Sur le plan organisationnel, la performance du Maroc a été largement saluée, a indiqué l’expert, soulignant que le tournoi a été globalement perçu comme « maîtrisé » et « rigoureusement exécuté », faisant office de test grandeur nature de l’état de préparation des stades, des systèmes de transport et des infrastructures numériques.
M. Bhattacharya, qui est spécialiste des questions géopolitiques avec un accent particulier sur l’Afrique, a mis en avant, à cet effet, l’impact du train à grande vitesse Al Boraq, plébiscité tant par les équipes que par les supporters.
Il a estimé que la CAN a également joué un rôle d’accélérateur dans la livraison de projets structurants, illustrant l’effet catalyseur des grands événements sportifs sur le développement des infrastructures.
« Les normes logistiques ont atteint des niveaux sans précédent pour la CAN », a-t-il souligné, relevant notamment la mise à disposition d’installations d’entraînement dédiées pour les 24 équipes participantes ainsi que l’établissement de camps de base dans des hôtels cinq étoiles, une première dans l’histoire de la compétition.
Cinq des six stades appelés à accueillir la Coupe du Monde 2030 ont « été testés avec succès en conditions réelles de compétition, démontrant des infrastructures de classe mondiale », a-t-il dit.

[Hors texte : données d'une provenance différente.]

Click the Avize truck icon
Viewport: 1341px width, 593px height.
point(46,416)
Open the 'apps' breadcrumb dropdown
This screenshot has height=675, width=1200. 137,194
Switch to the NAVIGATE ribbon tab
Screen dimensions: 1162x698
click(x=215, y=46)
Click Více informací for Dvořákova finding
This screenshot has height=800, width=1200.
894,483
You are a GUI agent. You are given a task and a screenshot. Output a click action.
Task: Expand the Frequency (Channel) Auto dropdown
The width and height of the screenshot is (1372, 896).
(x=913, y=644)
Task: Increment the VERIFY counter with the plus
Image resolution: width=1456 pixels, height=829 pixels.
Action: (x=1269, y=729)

Le sixième, le Grand Stade Hassan II, encore en cours de construction, incarne « l’ambition du Maroc à la hauteur des standards mondiaux ».
Par ailleurs, M. Bhattacharya a souligné que le tournoi a marqué un tournant décisif sur le plan financier, avec des revenus qui ont progressé d’environ 90%, accompagnés d’une hausse significative du nombre de sponsors.
« Au-delà des retombées économiques, la CAN 2025 a ainsi renforcé l’image internationale du Maroc, positionnant le pays comme un hôte crédible d’événements sportifs mondiaux et un pôle émergent du football africain », a-t-il indiqué.
Sur le plan sportif, le parcours des Lions de l’Atlas peut être considéré comme une réussite malgré la défaite en finale, a relevé l’expert, affirmant que le tournoi a surtout confirmé la « solidité de la stratégie marocaine de développement du football sur le long terme ».
À cet égard, il a rappelé les performances récentes des sélections nationales, notamment la quatrième place historique obtenue lors du Mondial 2022, le sacre de la Coupe du Monde masculine U-20 en 2025, ainsi que la qualification de l’équipe nationale féminine pour les huitièmes de finale de la Coupe du Monde 2023.
Ces résultats, a-t-il soutenu, sont le fruit d’investissements soutenus dans l’Académie Mohammed VI de football, de la modernisation des infrastructures, du développement du football féminin et de l’intégration progressive de la diaspora marocaine au sein des équipes nationales.
Tout en considérant que l’organisation de méga-événements implique inévitablement des coûts élevés et des défis logistiques, M. Bhattacharya a fait valoir que « l’expérience marocaine illustre la capacité du sport à servir des objectifs culturels, diplomatiques et stratégiques à long terme ».